## 任务目标 1:
将关于海关滞留关员的文本片段中从“之所以保留滞留关员的另一个重”开始、一直到“采取全员辞退的方式进行处理。”为止的部分逐字重新给出。
## 任务目标 2:
据关于海关滞留关员的文本片段,1941年12月13日梅乐和致信命令关员留守,收信人是谁?

之所以保留滞留关员的另一个重要原因是总税务司署对滞留关员曾有所允诺。1941年12月13日,梅乐和致信江海关税务司富那根(Feragen),命令关员留守。梅乐和在信中写道:“似乎相当一部分职员明显没有理解我强调的守卫的重大意义,大意是我不能建议他们正式地留下,我意识到显然他们可能被强迫工作就像在沦陷区的其他海关一样。我进一步声明,就像你知道的,我的忠告是对每一个人的,让他们保持镇定,如果需要,我会保护那些不受干扰继续工作职员的行动,如果岗位上人员能够像平常一样继续他们的工作、持续既定工作、通过帮助避免更多的关员溃散(现阶段十分需要),最后有利于终极解决,那么以上所有方面的(行动)都是有益的。我在几天前已通知中国关员,他们决定在相关口岸安静地服从。”(16) 滞留关员皆表示“收到了梅乐和的书面建议,让他们在海关被日本人侵占后继续工作”,所以对海关滞留人员不宜直接采取全员辞退的方式进行处理。

## 所给材料:
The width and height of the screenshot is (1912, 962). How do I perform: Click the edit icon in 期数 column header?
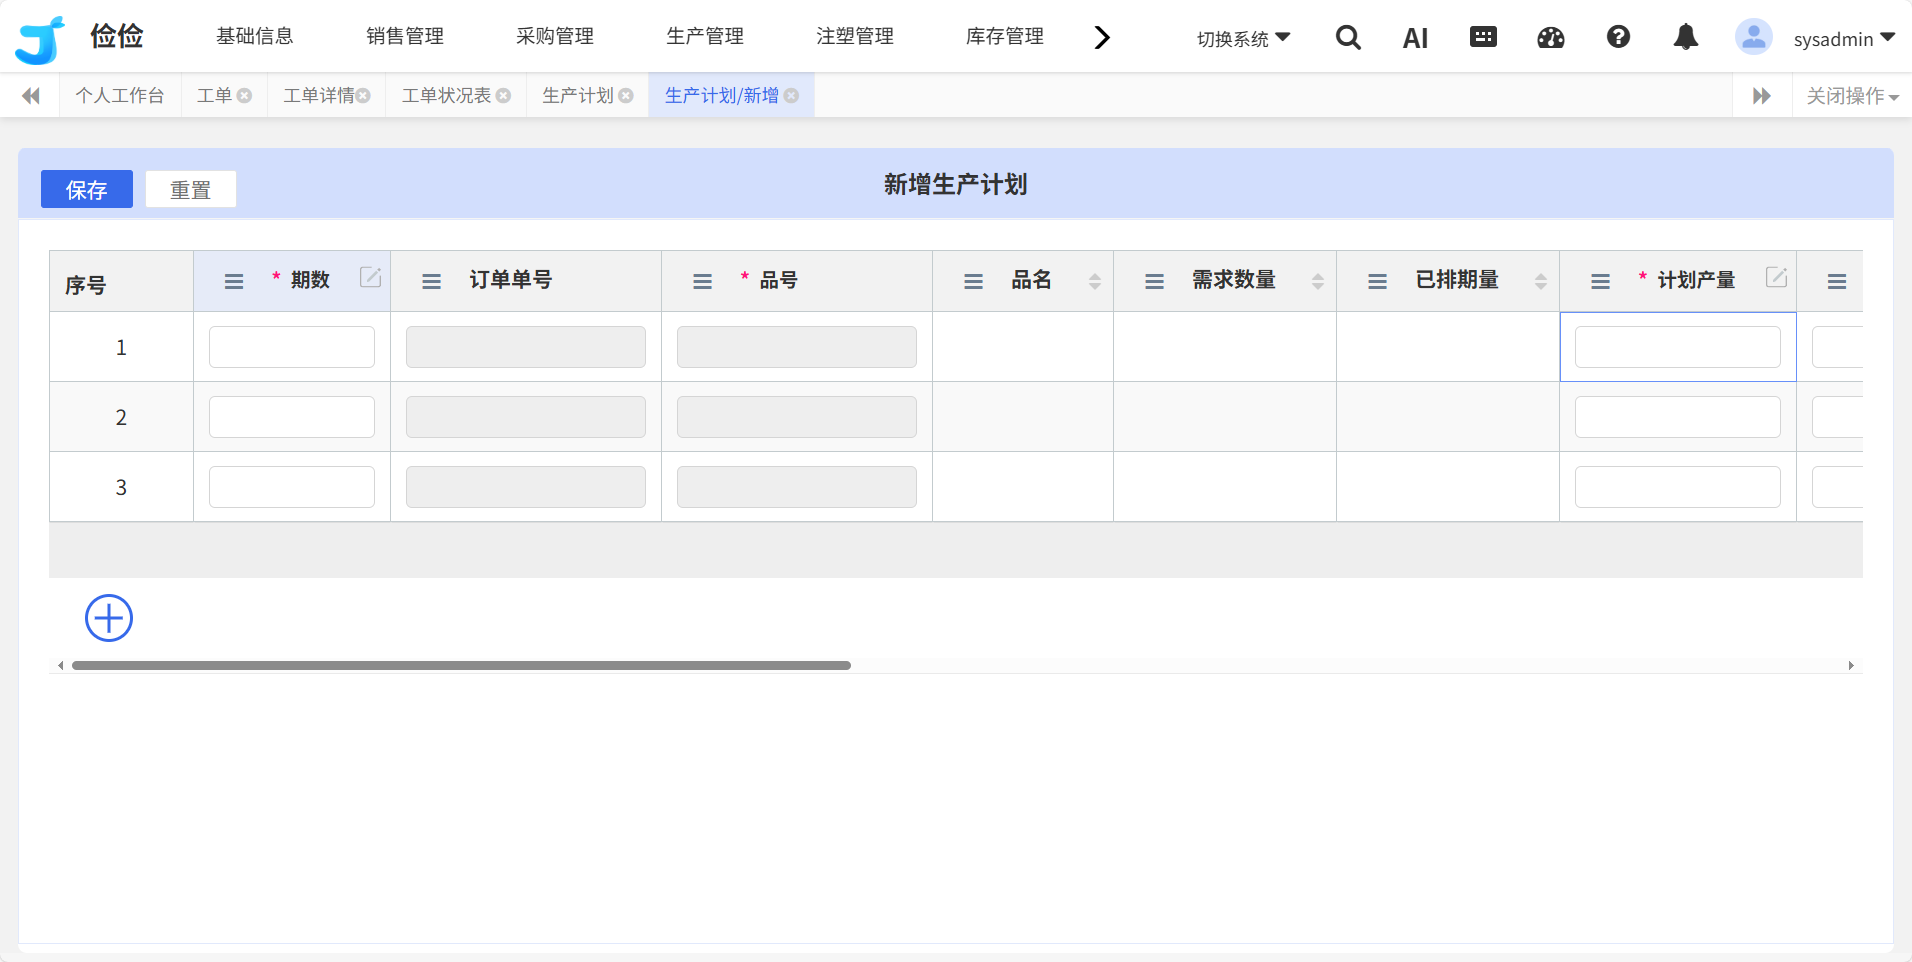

## 正确答案 1:
之所以保留滞留关员的另一个重要原因是总税务司署对滞留关员曾有所允诺。1941年12月13日,梅乐和致信江海关税务司富那根(Feragen),命令关员留守。梅乐和在信中写道:“似乎相当一部分职员明显没有理解我强调的守卫的重大意义,大意是我不能建议他们正式地留下,我意识到显然他们可能被强迫工作就像在沦陷区的其他海关一样。我进一步声明,就像你知道的,我的忠告是对每一个人的,让他们保持镇定,如果需要,我会保护那些不受干扰继续工作职员的行动,如果岗位上人员能够像平常一样继续他们的工作、持续既定工作、通过帮助避免更多的关员溃散(现阶段十分需要),最后有利于终极解决,那么以上所有方面的(行动)都是有益的。我在几天前已通知中国关员,他们决定在相关口岸安静地服从。”(16) 滞留关员皆表示“收到了梅乐和的书面建议,让他们在海关被日本人侵占后继续工作”,所以对海关滞留人员不宜直接采取全员辞退的方式进行处理。

## 正确答案 2:
江海关税务司富那根(Feragen)。